**O QUE FAZER**
[1] Transcreva do texto sobre o fracionamento de medicamentos a passagem que começa em "Depois de mais" e termina em "seja usufruído plenamente.".
[2] Dê seguimento ao texto sobre o medicamento fracionado, redigindo o que viria depois da última frase apresentada.

**TRECHO**
%%

Com o fracionamento a população tem o direito de adquirir apenas a quantidade de medicamentos que seja necessária para tratar o problema que fora diagnosticado, evitando gastos, acumulo de medicamentos em casa e consequentemente acidentes e usos posterior por impulso, destes produtos.
Depois de mais de cinco anos do decreto presidencial autorizando o uso do medicamento fracionado, cada um dos segmentos que compõem a cadeia do medicamento, indústria, médicos, farmácias, consumidores e também o congresso nacional, ainda não fizeram efetivamente sua parte para que o benefício seja usufruído plenamente.

%%

**DADOS FORNECIDOS**
%%

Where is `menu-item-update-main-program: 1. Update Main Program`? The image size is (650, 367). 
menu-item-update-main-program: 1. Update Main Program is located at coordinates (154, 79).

%%

**LISTA DE RESPOSTAS**
[1]
Depois de mais de cinco anos do decreto presidencial autorizando o uso do medicamento fracionado, cada um dos segmentos que compõem a cadeia do medicamento, indústria, médicos, farmácias, consumidores e também o congresso nacional, ainda não fizeram efetivamente sua parte para que o benefício seja usufruído plenamente.

[2]
A indústria não tem grande interesse econômico na produção deste tipo de medicamento, os médicos não estão totalmente engajados e alguns ainda sofrem influência da indústria, farmácias também não se interessam financeiramente pela venda e muitas estão sob “domínio” das grandes corporações farmacêuticas, consumidores não cobram e muitos ainda não sabem deste direito, o congresso não aprova a lei que tramita, e diria mais, o governo decretou, implementou, mas não se empenhou na continuidade do projeto.
Basicamente são estes pontos que impedem uma harmonia na produção e consumo do medicamento fracionado, além destes outros podem influenciar, mas o debate para aparar arestas relativas a cada segmento, deve existir, pode afastar os problemas e todos podem ganhar com o medicamento fracionado.